There is nothing passive about murder, and our reaction to it must be an active one. This isn’t a rehash of “never again” (even though that message is sadly timeless out of necessity), but a societal imperative. A campaign of terror is the antithesis of freedom, as it seeks to create a system where people are enslaved and bound by chains of fear, and that is sadly only a precursor to active elimination. When people are not accorded the basic rights of human beings and are instead seen as “parasites,” as Cross evidently views Jews, there ceases to be any meaningful means of engagement. Bigotry does not necessarily have to end in murder, but it is a far smaller step than it might seem.

The story of Passover begins in the book of Exodus, when the rule of Egypt declares that the Jews are an existential threat to the nation of Egypt, and therefore they must be dealt with cunningly. This leads to the enslavement of a people and an attempt to murder every Israelite infant. When that fails, every male Israelite child is cast into the Nile to drown. The actions described in the Bible are simply of a greater scope than those of the murderer in Kansas City. He too sought to start with children—but, thankfully, he is not the ruler of a nation nor capable of acting on such a scale.

During the Passover Seder, there is a very short, very small section towards the end of the evening that many people omit. It is known as “s’foch ha’matcha” or “pour out your wrath.” It consists of four verses from the Bible, three from Psalms and one from Lamentations, where God was asked to take vengeance on the nations who do not know God and have attacked Israel. Those verses refer to the Assyrians and Babylonians, two people who were wiped out by other empires well after they had defeated ancient Israel. Yet the verses remain.
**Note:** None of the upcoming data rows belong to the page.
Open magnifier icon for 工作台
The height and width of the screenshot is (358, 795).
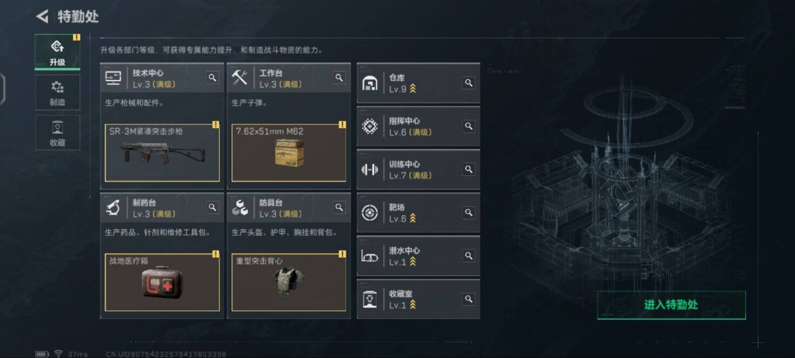339,78

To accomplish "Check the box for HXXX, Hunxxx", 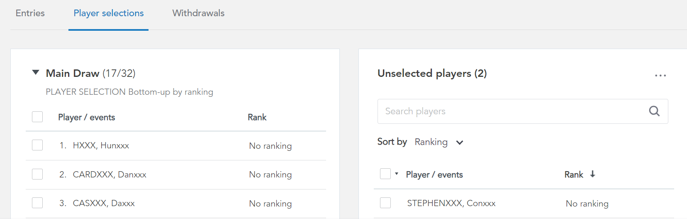I will 37,145.
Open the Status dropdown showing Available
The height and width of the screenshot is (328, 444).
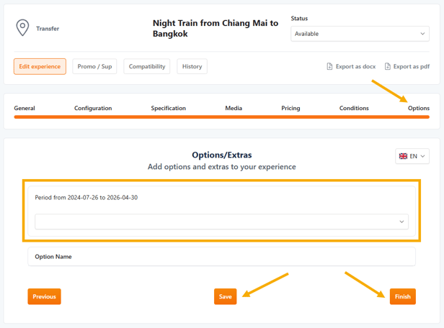[x=360, y=34]
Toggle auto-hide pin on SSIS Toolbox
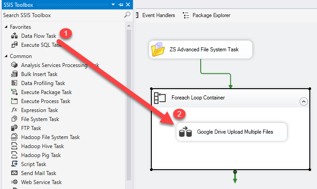 pyautogui.click(x=121, y=4)
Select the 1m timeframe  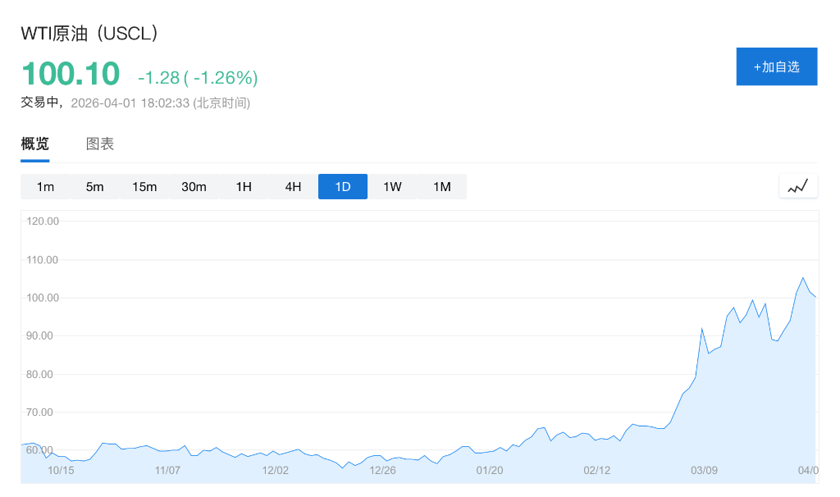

While they became part of the Seder during the Crusades as the cry of the wronged, they remain as a call to challenge—to not take vengeance into their own hands, but demand for higher ethical standards for all people.

We are called to always be active in holding ourselves to the highest of ethical standards and to hold society to the same standards. The text is a challenging one, and it should be. Rather than seeing it as one inimical to our values, I will suggest that we view it instead as an active challenge to always response actively, vigorously and powerfully in the face of bigotry and injustice. May this be the last year anyone needs to recite these texts at any Passover.